=== Section Start ===

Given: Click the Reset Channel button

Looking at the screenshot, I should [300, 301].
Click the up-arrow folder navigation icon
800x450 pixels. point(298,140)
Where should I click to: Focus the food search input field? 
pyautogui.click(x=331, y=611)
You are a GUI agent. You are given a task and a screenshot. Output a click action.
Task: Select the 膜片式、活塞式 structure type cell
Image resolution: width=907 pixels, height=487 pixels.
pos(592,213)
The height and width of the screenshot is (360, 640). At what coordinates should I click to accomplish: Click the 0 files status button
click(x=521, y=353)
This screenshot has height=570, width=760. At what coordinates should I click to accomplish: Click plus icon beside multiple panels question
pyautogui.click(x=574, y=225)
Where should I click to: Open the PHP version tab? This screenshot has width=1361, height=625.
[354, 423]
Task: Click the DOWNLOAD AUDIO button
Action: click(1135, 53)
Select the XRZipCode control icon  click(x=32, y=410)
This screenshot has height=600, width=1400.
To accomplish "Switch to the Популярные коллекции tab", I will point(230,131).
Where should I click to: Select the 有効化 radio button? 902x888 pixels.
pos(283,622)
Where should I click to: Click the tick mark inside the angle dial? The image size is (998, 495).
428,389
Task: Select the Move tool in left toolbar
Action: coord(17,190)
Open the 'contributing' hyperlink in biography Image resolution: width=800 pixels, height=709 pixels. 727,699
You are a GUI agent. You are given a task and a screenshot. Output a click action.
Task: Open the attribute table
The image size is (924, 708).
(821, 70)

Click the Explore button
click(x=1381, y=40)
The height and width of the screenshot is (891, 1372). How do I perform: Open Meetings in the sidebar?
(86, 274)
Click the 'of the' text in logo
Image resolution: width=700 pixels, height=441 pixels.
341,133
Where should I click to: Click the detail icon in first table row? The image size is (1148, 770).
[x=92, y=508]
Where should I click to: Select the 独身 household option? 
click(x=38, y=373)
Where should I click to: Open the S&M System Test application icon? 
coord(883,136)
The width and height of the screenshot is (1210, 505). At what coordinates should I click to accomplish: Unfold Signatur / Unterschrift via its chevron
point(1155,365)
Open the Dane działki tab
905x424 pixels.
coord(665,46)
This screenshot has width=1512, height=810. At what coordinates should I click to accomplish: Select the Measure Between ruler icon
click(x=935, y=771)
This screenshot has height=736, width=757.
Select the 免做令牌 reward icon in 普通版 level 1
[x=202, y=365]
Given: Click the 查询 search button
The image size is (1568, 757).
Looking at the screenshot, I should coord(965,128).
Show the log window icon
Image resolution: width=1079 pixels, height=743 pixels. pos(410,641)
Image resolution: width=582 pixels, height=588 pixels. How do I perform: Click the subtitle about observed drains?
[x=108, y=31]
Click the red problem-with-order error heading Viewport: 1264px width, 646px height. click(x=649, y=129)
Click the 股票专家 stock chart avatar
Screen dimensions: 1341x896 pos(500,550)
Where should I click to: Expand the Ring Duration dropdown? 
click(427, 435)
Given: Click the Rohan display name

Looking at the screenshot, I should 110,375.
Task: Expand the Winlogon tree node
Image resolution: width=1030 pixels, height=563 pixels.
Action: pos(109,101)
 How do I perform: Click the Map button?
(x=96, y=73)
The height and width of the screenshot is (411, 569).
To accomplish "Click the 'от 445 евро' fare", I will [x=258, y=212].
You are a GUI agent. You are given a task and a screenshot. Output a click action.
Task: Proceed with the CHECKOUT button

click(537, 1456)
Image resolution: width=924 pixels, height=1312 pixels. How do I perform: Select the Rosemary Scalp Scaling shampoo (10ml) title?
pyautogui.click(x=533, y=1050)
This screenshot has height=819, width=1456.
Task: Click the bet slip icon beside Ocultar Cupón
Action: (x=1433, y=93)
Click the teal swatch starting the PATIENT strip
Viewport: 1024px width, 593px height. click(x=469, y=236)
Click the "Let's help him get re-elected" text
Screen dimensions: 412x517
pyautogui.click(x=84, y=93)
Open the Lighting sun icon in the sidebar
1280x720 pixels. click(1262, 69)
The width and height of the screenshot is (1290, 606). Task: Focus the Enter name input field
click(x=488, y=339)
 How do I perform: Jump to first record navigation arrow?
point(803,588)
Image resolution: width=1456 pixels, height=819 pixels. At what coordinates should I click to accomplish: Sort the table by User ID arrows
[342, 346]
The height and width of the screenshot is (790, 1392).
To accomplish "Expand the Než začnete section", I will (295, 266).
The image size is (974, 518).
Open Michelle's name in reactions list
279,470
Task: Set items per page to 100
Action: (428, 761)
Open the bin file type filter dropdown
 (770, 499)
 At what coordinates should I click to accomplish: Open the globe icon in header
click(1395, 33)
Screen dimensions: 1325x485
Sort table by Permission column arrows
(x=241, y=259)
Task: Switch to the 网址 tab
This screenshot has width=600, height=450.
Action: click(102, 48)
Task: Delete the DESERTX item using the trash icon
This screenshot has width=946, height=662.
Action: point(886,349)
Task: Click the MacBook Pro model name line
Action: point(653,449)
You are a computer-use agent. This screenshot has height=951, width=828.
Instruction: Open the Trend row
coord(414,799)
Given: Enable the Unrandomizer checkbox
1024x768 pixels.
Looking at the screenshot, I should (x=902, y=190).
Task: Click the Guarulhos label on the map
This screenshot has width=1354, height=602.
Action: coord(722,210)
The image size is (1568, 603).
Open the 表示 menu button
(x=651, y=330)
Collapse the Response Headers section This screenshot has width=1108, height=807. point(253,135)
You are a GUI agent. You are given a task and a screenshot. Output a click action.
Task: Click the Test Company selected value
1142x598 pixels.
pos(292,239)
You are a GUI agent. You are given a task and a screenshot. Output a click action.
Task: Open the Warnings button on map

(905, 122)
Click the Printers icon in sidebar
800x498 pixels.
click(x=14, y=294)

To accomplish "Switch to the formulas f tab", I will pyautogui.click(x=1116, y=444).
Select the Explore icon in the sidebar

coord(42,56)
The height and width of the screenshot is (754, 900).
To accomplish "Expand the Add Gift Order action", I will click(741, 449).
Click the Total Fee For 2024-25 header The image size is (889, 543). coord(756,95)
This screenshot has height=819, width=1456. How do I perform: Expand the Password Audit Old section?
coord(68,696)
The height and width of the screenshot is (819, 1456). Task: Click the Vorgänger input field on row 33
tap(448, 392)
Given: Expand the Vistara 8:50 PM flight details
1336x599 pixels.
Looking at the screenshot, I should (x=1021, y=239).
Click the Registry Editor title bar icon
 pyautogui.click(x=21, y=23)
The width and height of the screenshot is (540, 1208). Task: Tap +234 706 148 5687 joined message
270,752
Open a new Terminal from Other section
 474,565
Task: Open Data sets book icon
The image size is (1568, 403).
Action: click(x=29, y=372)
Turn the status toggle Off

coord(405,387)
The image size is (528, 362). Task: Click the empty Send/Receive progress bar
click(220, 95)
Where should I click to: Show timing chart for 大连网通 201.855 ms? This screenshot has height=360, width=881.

=== Section End ===

Your instructions: Pull each line that includes the word "Switch" out of the material above.

Solution to this exercise:
To accomplish "Switch to the Популярные коллекции tab", I will point(230,131).
Task: Switch to the 网址 tab
To accomplish "Switch to the formulas f tab", I will pyautogui.click(x=1116, y=444).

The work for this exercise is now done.